Neufchatel cheese is JUST like cream cheese but with 1/3 less fat (and ultimately 1/3 less calories). I prefer this over low-fat/fat-free cream cheese because there are fewer ingredients. All of the modified-food-whatevers freak me out a bit and I’d rather go with something that has 5 ingredients instead of 22. I bought some neufchatel cheese a while back to make an herb spread (will post that recipe in the near future). It was on sale so I bought two thinking I’d use it up in no time.
Then life happened and the next thing I knew the cheese’s best-by date was just around the corner. I was torn about what to make with it – while cheesecake would be good, I didn’t want to go through the hassle of making a pie crust. I searched online and found a recipe that used jell-o and neufchatel cheese – it was settled. I found a quick and easy sugar-cookie recipe for the crust and then topped with the creamy, jell-o goodness.

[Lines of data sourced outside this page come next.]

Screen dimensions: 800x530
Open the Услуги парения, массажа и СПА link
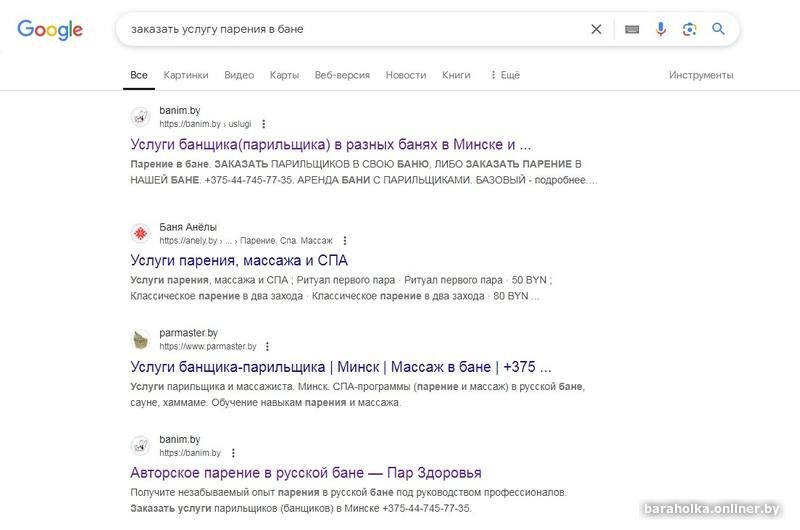239,261

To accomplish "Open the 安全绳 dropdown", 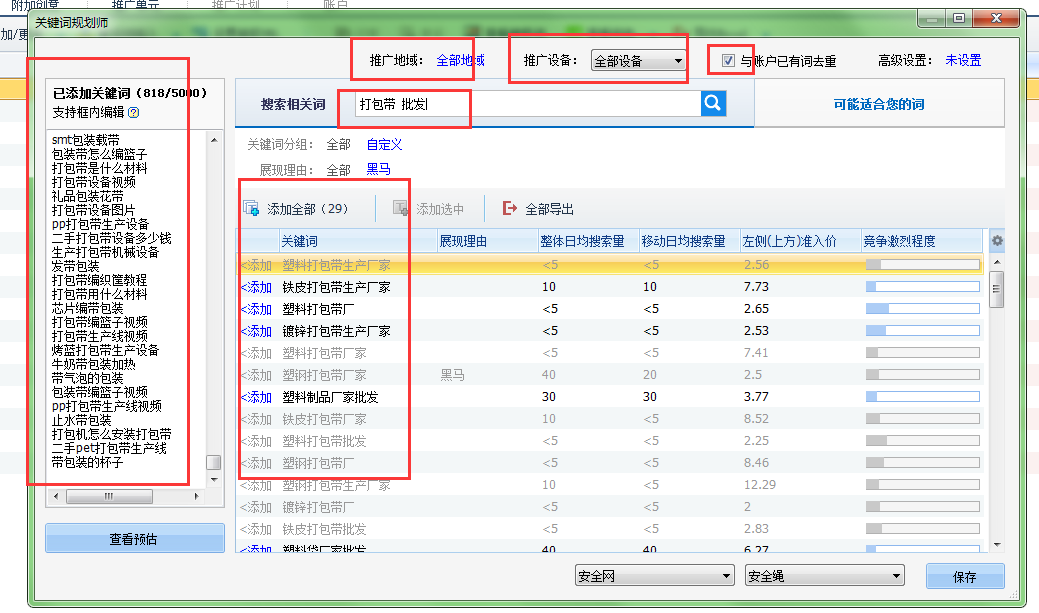I will click(825, 576).
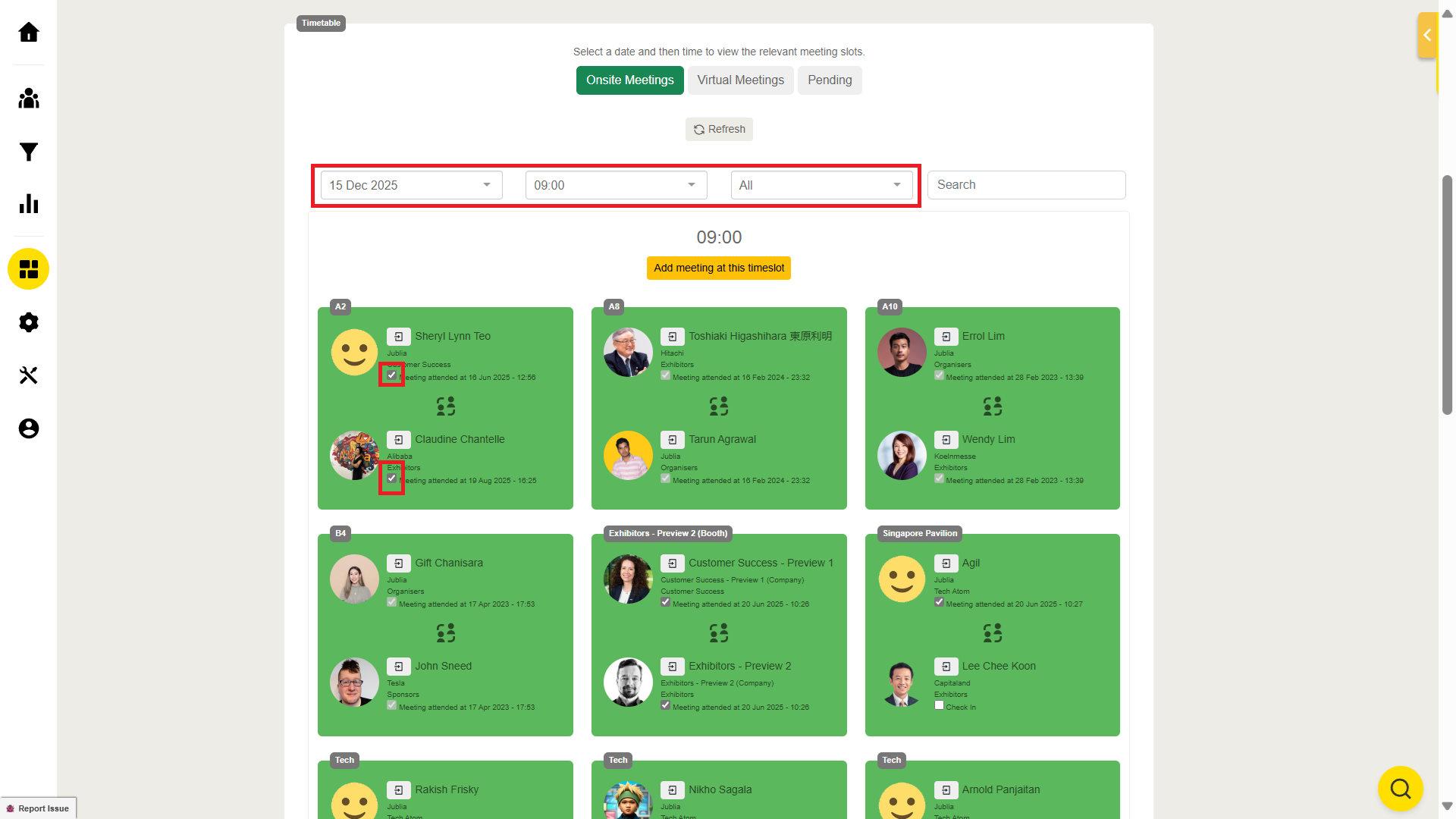Screen dimensions: 1456x819
Task: Click the swap participants icon in A8 card
Action: coord(719,406)
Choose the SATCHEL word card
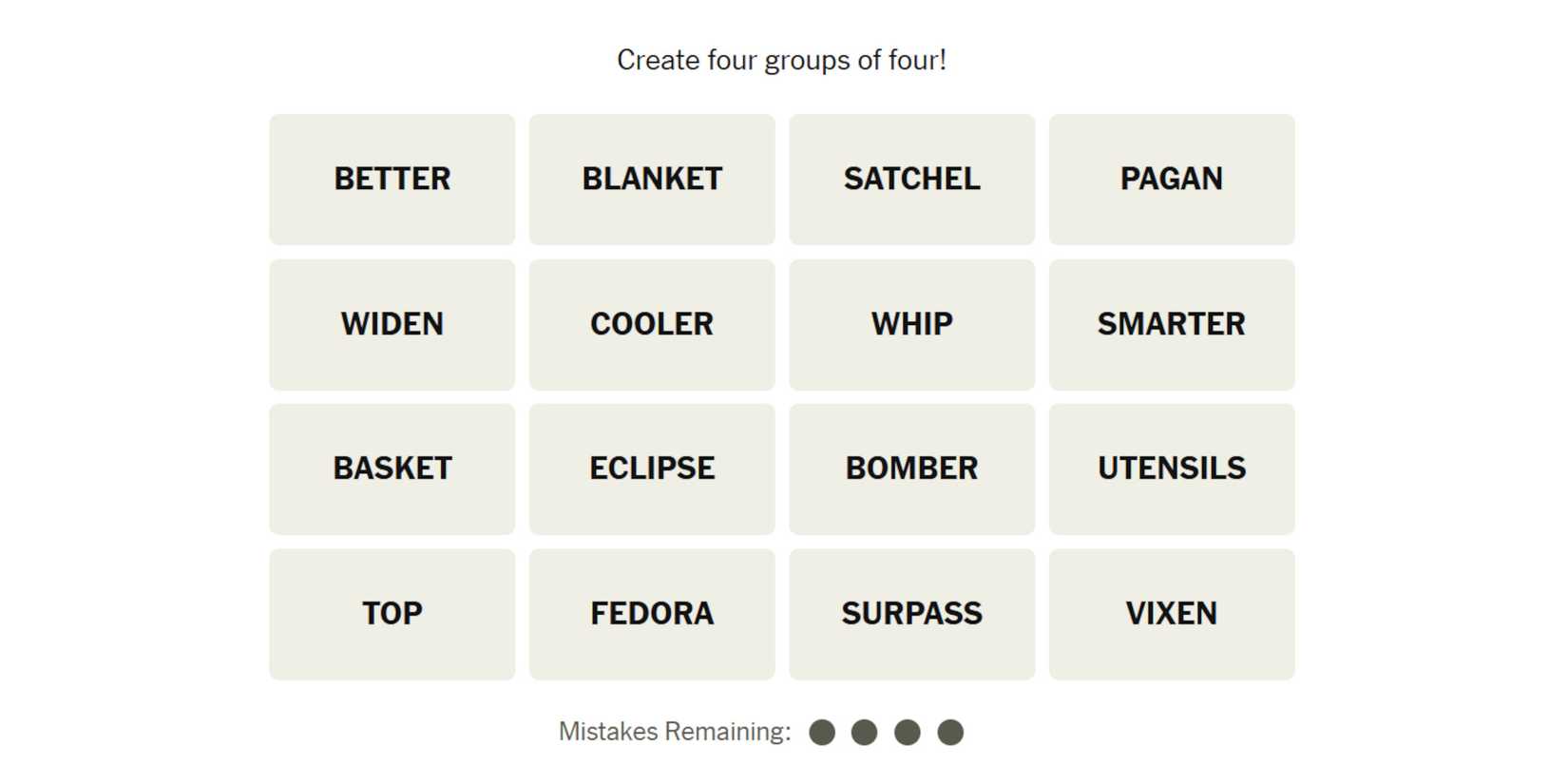 tap(911, 180)
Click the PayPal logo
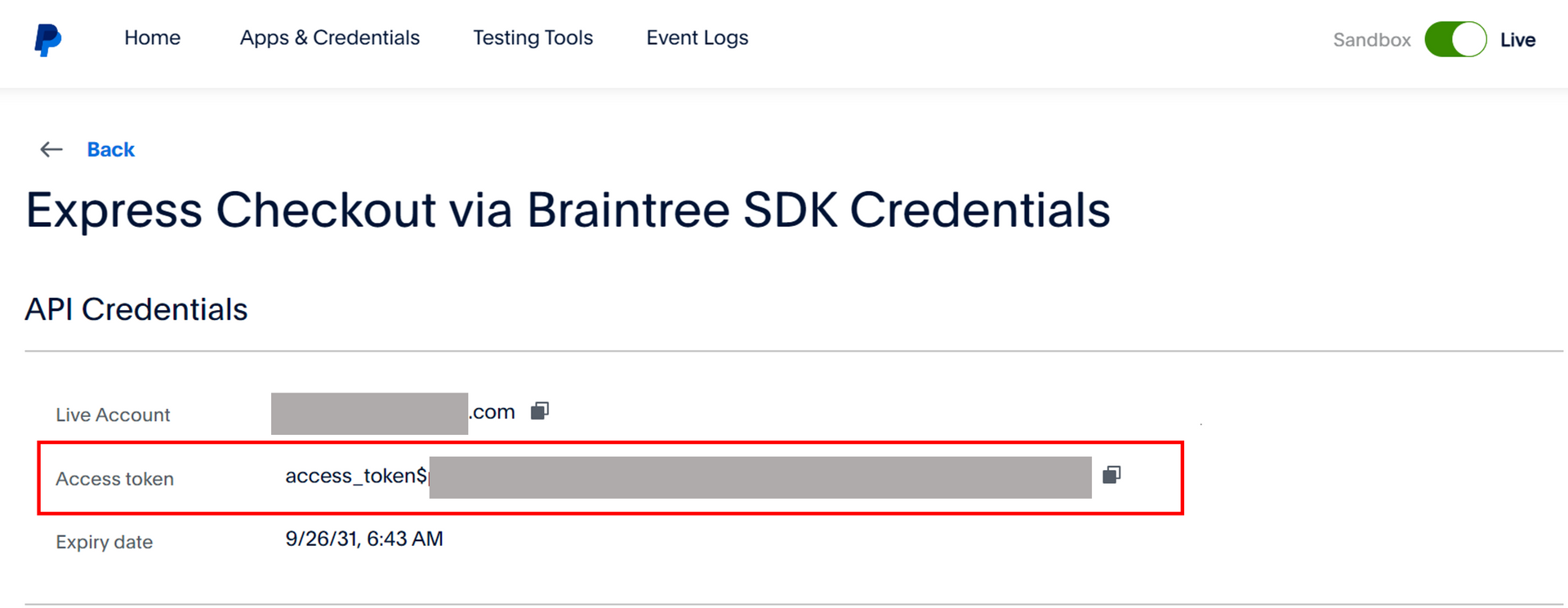This screenshot has height=608, width=1568. coord(47,39)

I turned out to be quite tasty and I would make it again. However, the jell-o part is not as creamy as cheesecake, so if you are looking for something heavy this is not the recipe for you. This dessert is light and sweet – pefect for a summer BBQ.
Dish: square baking dish – 9 to 12 servings
-1/3 cup and 2 TBSP all purpose flour
-1/8 tsp baking soda
-1/8 tsp baking powder
-3 TBSP butter, room temp
-2 TBSP sugar
-1/8 tsp vanilla
1. Preheat oven to 375F.
2. Add dry ingredients into a small bowl
3. Beat butter, sugar, and vanilla in a medium bowl.
4. Add the dry ingredients to the wet ingredients and beat well.
5. Press into a square baking dish (you may need a little more flour to do this).
6. Bake 8-10 minutes or until the edges are golden.
Jell-O Cheesecake Filling
– 2 0.3 oz packets of sugar-free, flavored jell-o
– 2 cups of hot water
– 16 oz. container of neufchatel cheese
– splash of vanilla
– fruit (if you’d like) – we used frozen berries
1. Mix the jell-o with the hot water until well dissolved.
2. Carefully beat in the neufchatel cheese (this can get messy, so be careful!)
3. Add in a splash of vanilla and finish beating.
4. Mix in any fruit you’d like
5. Pour over cooled cookie crust.
6. Refrigerate for a few hours, or until set.